Loss of Data: Causes and Prevention

The adoption of technology from the simplest of matters to the most complex problems has rendered us heavily dependent on it. We love paying our bills minutes before they are due. We enjoy seeing loved ones face-to-face on our computer screens. We can access and print our extremely sensitive records from government and financial websites in a matter of minutes instead of waiting for the mail for days. The time and resources that technology saves are invaluable, but this convenience has a very ugly side. This convenience brings costs, which could include irreparable financial, professional, and social damage. The technology that is designed to make life easier can also wreak havoc when criminals use it to breach secured, personal information. So how do we tame this beast called ‘breach of data security’?

Background: The gravity of the problem: To look for a solution, we first need to understand how serious this problem is. Breaches in data security and loss of data could spell imminent demise for many small companies. According to the National Archives & Records Administration in Washington, 93% of companies that have experienced data loss resulting in ten or more days of downtime have filed for bankruptcy within a year. 50% wasted no time and filed for bankruptcy immediately and 43% that have no data recovery and business continuity plan go out of business following a major data loss. In the past, small- to medium-businesses (SMBs) thought that data security problems were reserved for large corporations, but cyber criminals are finding out that SMBs are more complacent in securing their data thus making themselves easier targets. More importantly, the lightly guarded SMBs can provide backdoor access to the large entities hackers really want to hit. Fewer than half of the SMBs surveyed said they back up their data every week. Only 23% have a plan for data backup and business continuity. That is why the number of cyber attacks on SMBs has doubled in the recent past.
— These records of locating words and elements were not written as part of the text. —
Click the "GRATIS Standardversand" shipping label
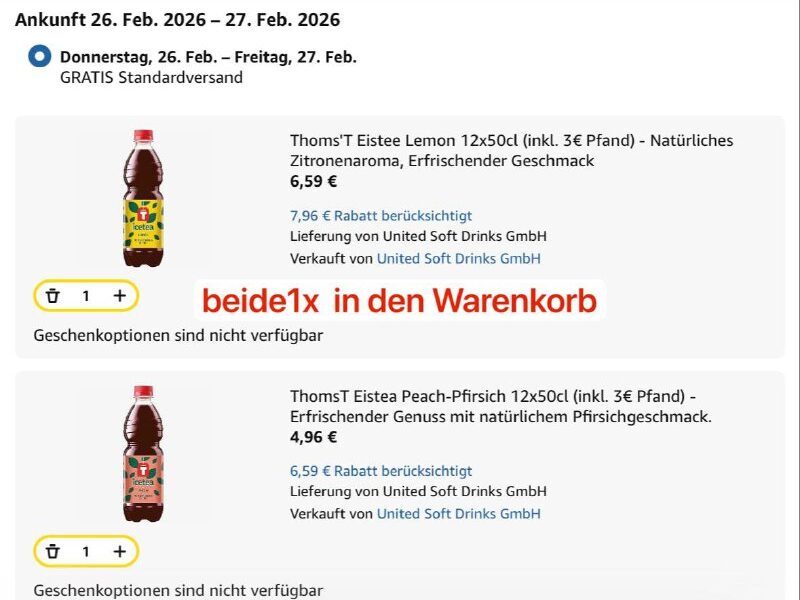click(151, 77)
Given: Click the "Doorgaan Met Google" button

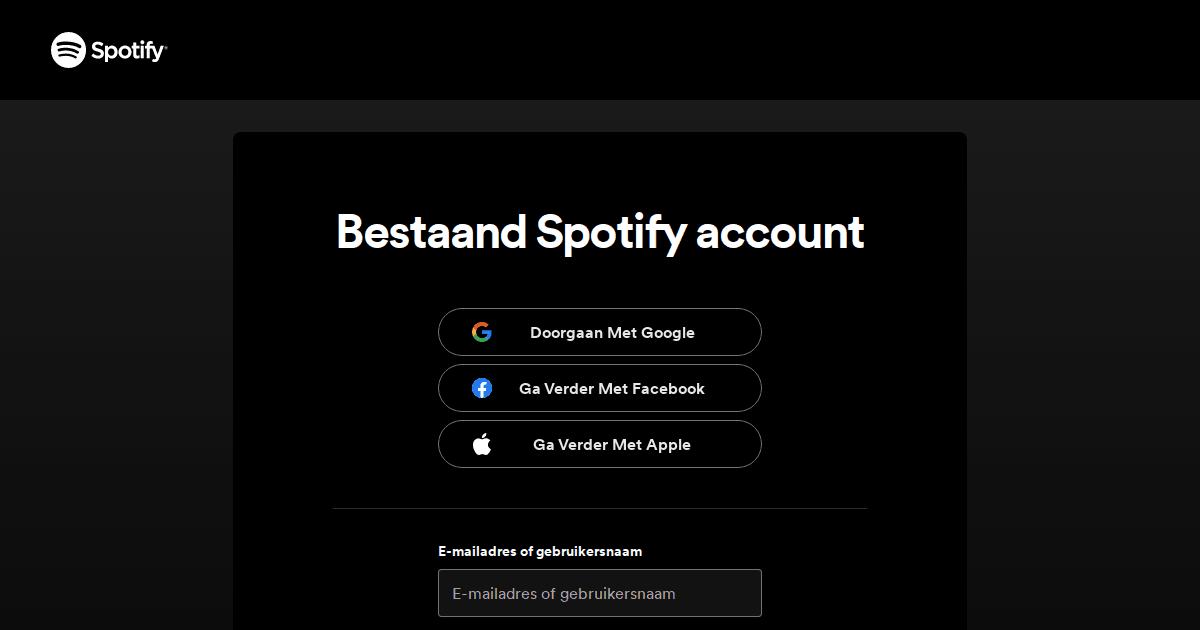Looking at the screenshot, I should 600,331.
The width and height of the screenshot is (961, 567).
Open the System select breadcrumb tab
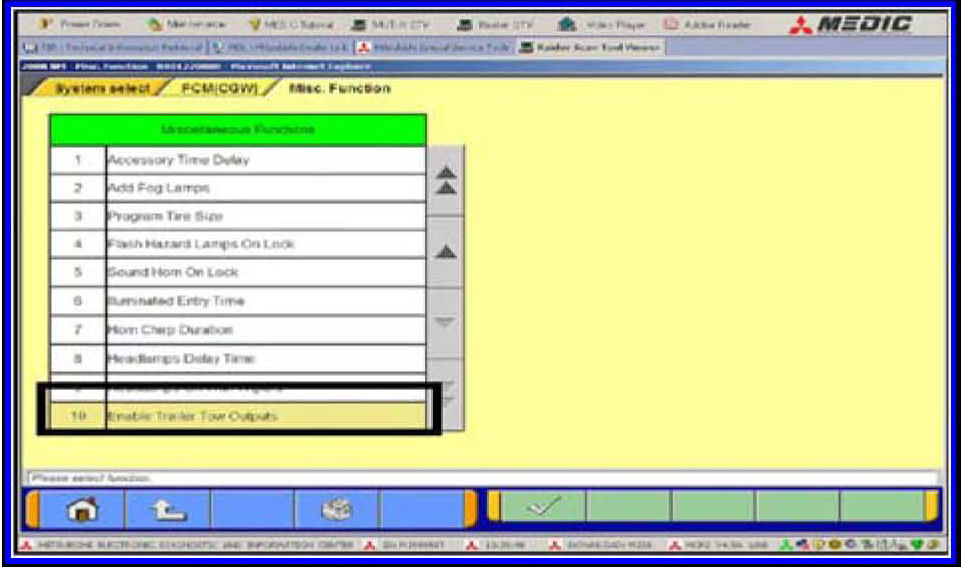(x=100, y=89)
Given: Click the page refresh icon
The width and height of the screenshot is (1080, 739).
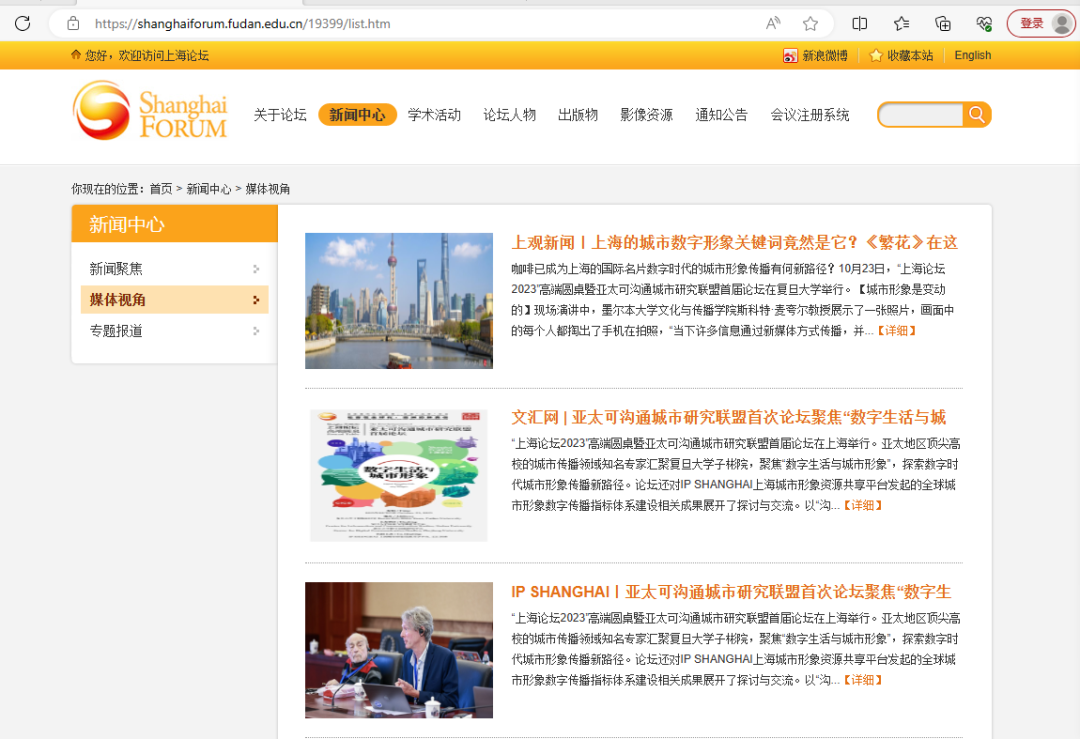Looking at the screenshot, I should point(22,23).
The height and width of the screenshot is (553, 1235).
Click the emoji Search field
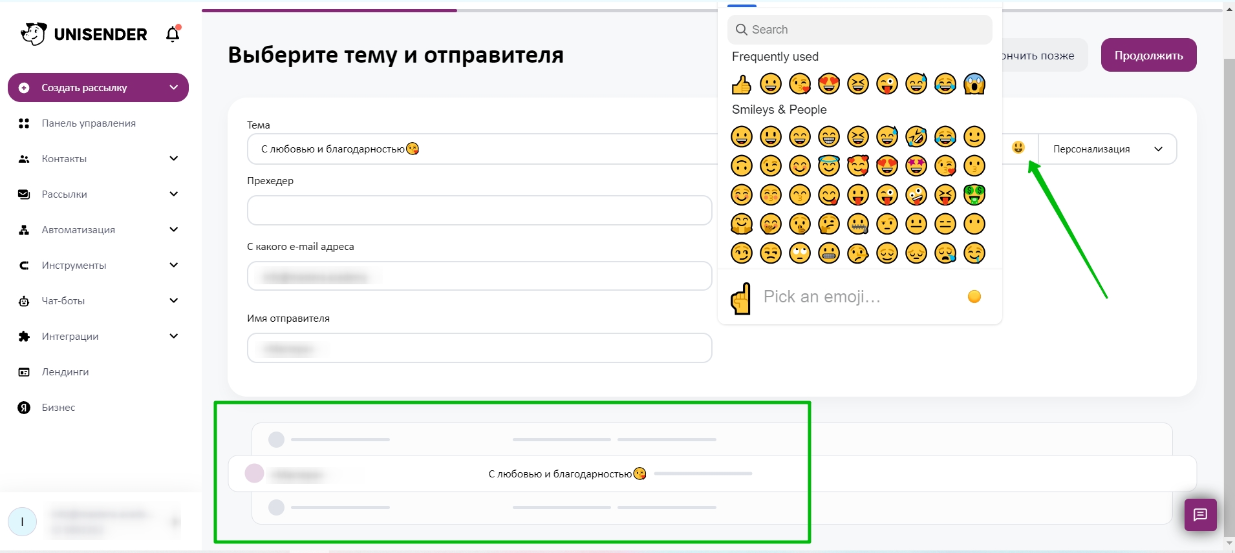(859, 30)
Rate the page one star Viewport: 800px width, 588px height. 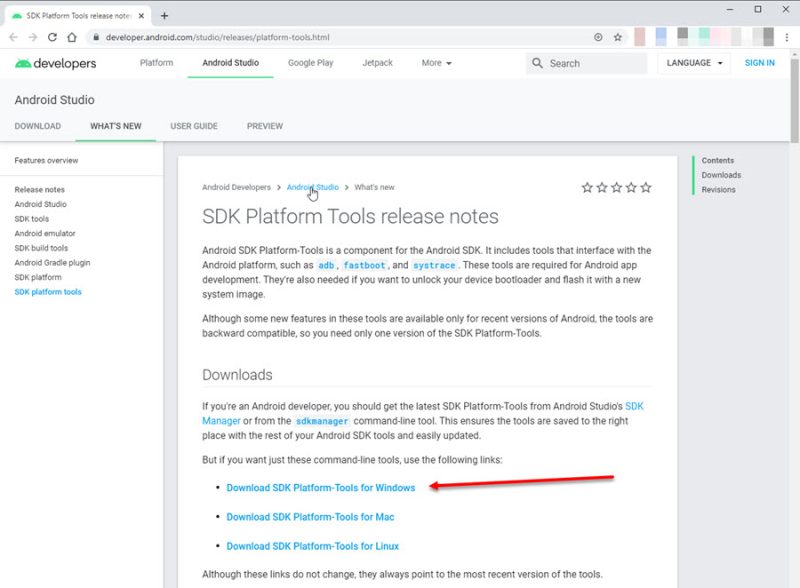(587, 187)
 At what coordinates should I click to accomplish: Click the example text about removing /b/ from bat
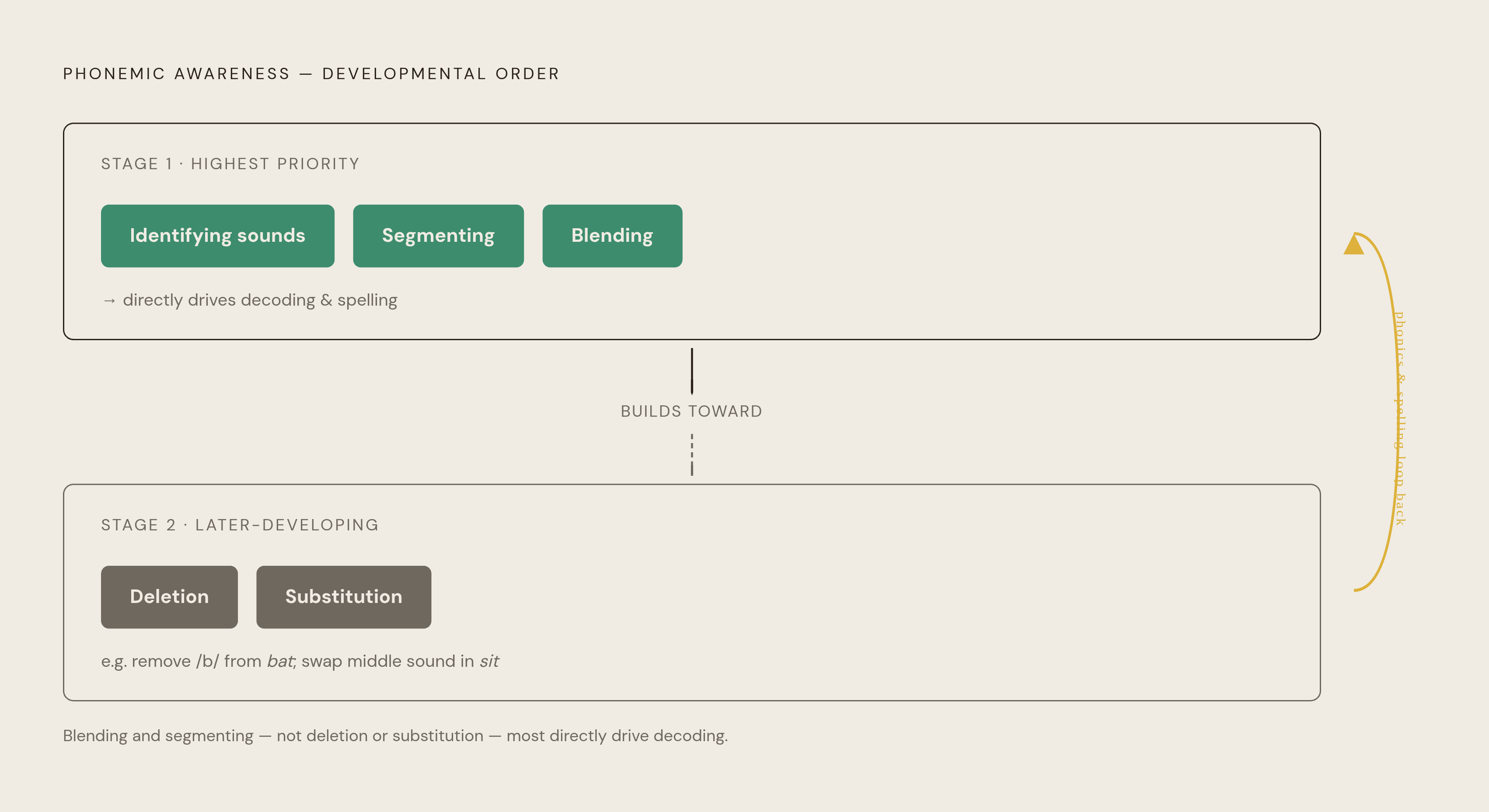300,661
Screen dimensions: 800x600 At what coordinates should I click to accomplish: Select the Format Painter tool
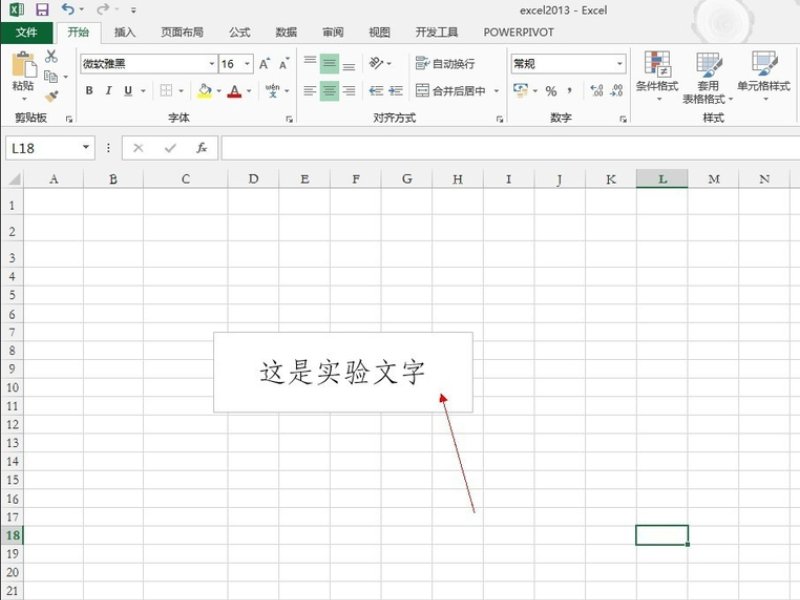(51, 97)
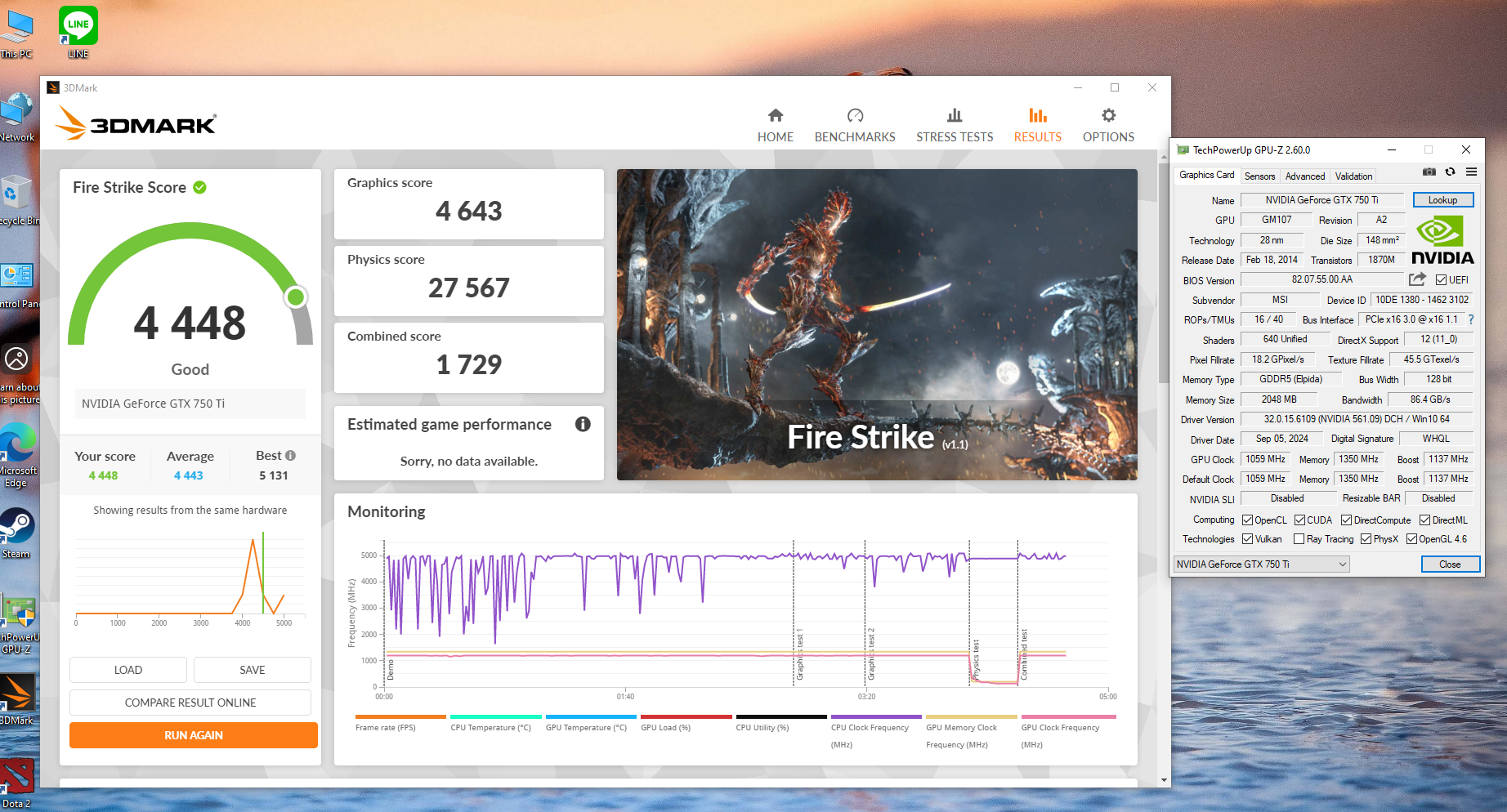
Task: Refresh GPU-Z data using the refresh icon
Action: 1450,172
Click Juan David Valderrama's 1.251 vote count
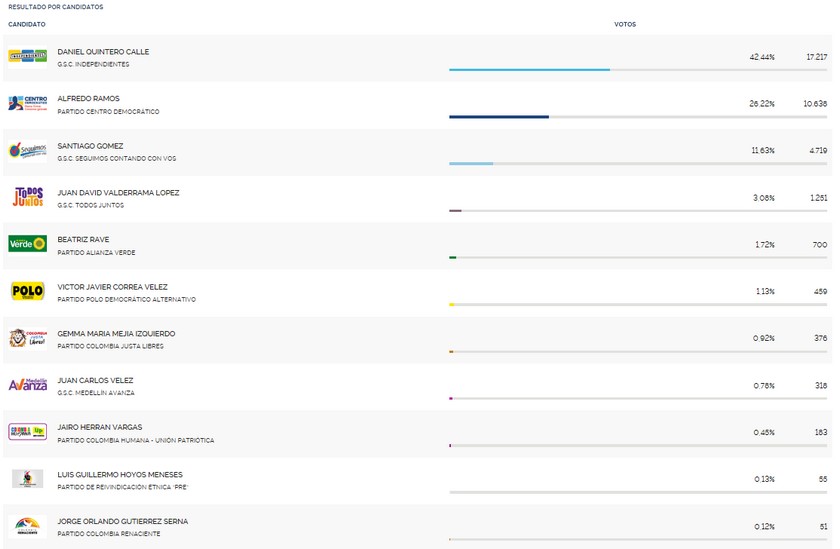Screen dimensions: 840x549 coord(818,197)
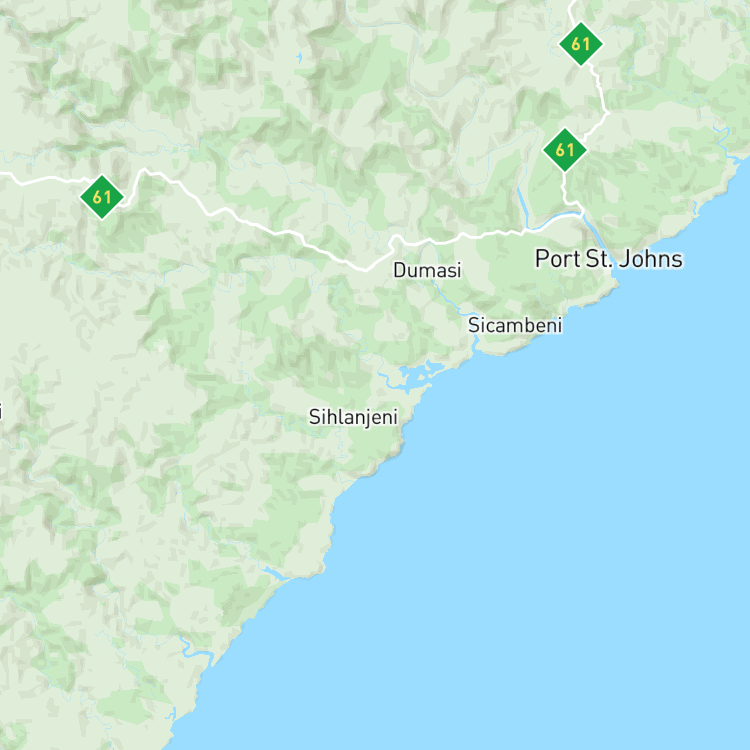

Causes of lost data: Loss of data can be attributed to two factors.

• Breach of data security: As we discussed above, theft is the main reason for loss of data. Hackers can get into networks by installing their own software hidden inside emails and other Web content. They take over PCs and networks and then access files containing personal information. They can then use that information to empty people’s bank accounts and exploit data for other purposes.

• Human error and employee negligence: Humans still have to instruct technology to perform as desired. Examples of negligence include unattended computer systems, weak passwords, opening email attachments or clicking the hyperlinks in spam and visiting restricted websites. Fortunately, this type of loss of data is easily preventable, but it is just as detrimental and can bring your business to a halt. Downtimes can be very harmful to your business continuity and revenue.

Five ways to minimize data loss

1. Enforce data security: More than technology, this is the management of human behavior. SMB management must communicate data protection policy to the entire staff and see to it that the policy is adhered to. Rules and policy must be enforced very strictly regarding the use of personal devices. Tell employees to create passwords that are hard to crack and change them frequently.
2. Stress the consequences: Rules are only good if there are consequences for not following them. Define what those consequences mean for the both the individual and the organization.
3. Mobile device management: Mobile devices may be the weakest link in data security. “Mobile device management” refers to processes that are designed for the control of mobile devices used within the company. Devices tapping into company systems are identified and monitored 24/7. They are proactively secured via specified password policies, encryption settings, etc. Lost or stolen devices can be located and either locked or stripped of all data.
4. Snapshots: Fully backing up large amounts of data can be a lengthy process. The data being backed up is also vulnerable to file corruption from read errors. This means sizeable chunks of data may not be stored in the backup and be unavailable in the event of a full restoration. This can be avoided by backing up critical data as snapshots.
5. Cloud replication and disaster recovery services: For SMBs who consider data backup to be too costly, time consuming and complex there is an answer. The Cloud provides a cost-effective, automated off-site data replication process that provides continuous availability to business-critical data and applications. Cloud replication can often get systems back online in under an hour following a data loss.

To conclude our conversation, it is very important to understand the causes and consequences of data loss. Be proactive and minimize the likelihood of a data breach and data loss, so you can stay in business without interruption. Make sure you have a solid data recovery and business continuity plan so you don’t become another statistic about small firms who didn’t make it.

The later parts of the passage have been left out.